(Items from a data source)
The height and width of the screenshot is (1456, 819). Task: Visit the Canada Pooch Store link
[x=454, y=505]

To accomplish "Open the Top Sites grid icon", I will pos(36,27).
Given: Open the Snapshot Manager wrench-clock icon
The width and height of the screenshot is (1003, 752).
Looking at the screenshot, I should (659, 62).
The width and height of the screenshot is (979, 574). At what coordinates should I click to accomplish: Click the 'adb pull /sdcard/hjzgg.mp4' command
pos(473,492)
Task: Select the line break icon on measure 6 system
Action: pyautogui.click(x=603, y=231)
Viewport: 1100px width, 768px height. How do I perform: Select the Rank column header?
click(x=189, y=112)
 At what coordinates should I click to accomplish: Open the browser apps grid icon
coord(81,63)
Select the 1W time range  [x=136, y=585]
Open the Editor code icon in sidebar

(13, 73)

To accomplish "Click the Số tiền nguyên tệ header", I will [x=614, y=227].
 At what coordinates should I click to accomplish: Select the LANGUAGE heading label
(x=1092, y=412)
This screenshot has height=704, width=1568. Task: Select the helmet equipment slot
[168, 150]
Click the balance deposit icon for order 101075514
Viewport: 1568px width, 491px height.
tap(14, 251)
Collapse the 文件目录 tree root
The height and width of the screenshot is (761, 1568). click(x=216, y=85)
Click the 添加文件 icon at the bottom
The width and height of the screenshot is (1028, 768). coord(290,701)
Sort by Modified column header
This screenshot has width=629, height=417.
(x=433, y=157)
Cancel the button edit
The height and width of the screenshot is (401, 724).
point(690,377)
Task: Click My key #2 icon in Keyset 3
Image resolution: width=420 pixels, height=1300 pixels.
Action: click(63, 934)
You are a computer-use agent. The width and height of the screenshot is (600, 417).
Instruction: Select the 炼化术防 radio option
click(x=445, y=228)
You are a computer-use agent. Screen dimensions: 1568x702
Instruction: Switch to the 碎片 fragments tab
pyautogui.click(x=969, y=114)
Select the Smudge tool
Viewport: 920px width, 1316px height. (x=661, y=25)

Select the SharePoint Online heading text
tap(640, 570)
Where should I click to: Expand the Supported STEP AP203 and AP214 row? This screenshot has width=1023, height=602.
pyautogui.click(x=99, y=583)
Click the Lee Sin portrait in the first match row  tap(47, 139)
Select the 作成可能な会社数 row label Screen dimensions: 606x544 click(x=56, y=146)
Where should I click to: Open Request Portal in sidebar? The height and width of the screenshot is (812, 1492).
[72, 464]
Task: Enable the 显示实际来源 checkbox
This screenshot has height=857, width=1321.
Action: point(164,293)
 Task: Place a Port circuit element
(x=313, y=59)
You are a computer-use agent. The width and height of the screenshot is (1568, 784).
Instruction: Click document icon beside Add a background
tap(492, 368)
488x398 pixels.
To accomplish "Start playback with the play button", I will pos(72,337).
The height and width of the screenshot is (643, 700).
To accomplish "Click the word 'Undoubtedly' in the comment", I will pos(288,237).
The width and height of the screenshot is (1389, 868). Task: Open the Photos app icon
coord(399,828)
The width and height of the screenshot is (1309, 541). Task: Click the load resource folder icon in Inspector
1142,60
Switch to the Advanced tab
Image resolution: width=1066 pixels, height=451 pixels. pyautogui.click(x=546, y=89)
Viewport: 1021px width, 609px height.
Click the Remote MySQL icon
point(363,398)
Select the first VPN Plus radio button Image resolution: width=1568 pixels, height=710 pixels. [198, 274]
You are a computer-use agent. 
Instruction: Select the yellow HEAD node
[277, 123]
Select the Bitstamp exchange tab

■ EXERCISE: Locate the word "will" in the records above, and return each line that has it.

■ SOLVED PROBLEM:
To accomplish "Open the Top Sites grid icon", I will pos(36,27).
To accomplish "Click the Số tiền nguyên tệ header", I will [x=614, y=227].
To accomplish "Start playback with the play button", I will pos(72,337).
To accomplish "Click the word 'Undoubtedly' in the comment", I will pos(288,237).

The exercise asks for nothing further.